(W)hole, currently playing at the Flea Theater, is a full-length movement piece from the creative minds of the LAVA girls: an all-woman, six-person dance troupe known for its ability to draw on geological themes and phenomena as an inspiration for its dazzling aerobics. LAVA was founded by director and performer Sarah East Johnson, who later recruited Natalie Agee, Diana Greiner, Molly Chanoff, Rebecca Stronger, and Adrienne Truscott to complete the group. They are the cast of (W)hole, a show that shines with astonishing athletic performances and stunning trapeze feats, but dims in trying to convey the weighty ideas and symbolism that lie beneath the stunts. The LAVA girls are not, literally, jumping through hoops merely to jump through hoops. On the contrary, there is a purpose to everything they do. In the (W)hole press release they explain that such stunts as their "handstand duets and balancing acts" are used to represent "magnetic polarity reversal." However, those witnessing the handstand duet onstage without reading this beforehand (there are no explanations within the pages of the playbill) are not likely to understand the handstand's significance to magnetic polarity, let alone its reversal.

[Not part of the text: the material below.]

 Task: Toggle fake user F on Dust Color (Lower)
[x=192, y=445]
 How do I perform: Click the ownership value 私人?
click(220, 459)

Midway through the show, the LAVA girls bring (W)hole to a screeching halt to play interactive games with the audience. One grabs a clipboard and says, "Anyone who has been upside down in the past five days please stand up." Those who stand (a surprising handful) are asked to come onstage. They are then given 17 seconds to join hands and form two circles moving in opposite directions. When this is accomplished, they return to their seats, and more questions of this nature are asked, encouraging those who answered affirmatively to come onstage and form various molecular patterns with others. This game is enjoyable for those who want to participate, and entertaining for those who don't.
The fun wanes when the LAVA girls give everyone in the crowd approximately two minutes to frantically gather their things and find a new seat in another section of the square-shaped theater. Some audience members gamely participated, while others looked reluctant to find another seat when they were comfortable in the one they had. In some cases, those with good seats who didn't move were not-so-playfully pressured to by those in bad seats, who saw this as an opportunity to acquire better ones.
Before the interactive games, the audience is given a quick, short, and complicated tutorial on how lava is formed beneath the earth, and is told that the point of the games is to show how "alike minerals find one another." But these connections, especially for those who are not science-minded, are hazy at best. Also hazy is the reason behind ushers forcing all audience members to remove their shoes and wrap them in plastic bags prior to entering the theater. Was this a prank or did it represent a scientific theory? There is never an explanation.
Without knowing or understanding the message behind the movements and tricks being performed by the LAVA girls, (W)hole can be appreciated only on its purely physical level. Mixing science and circus to create a comprehensive, full-length movement piece is a difficult endeavor, but with some trial and error, these six talented gymnasts should find the perfect balance.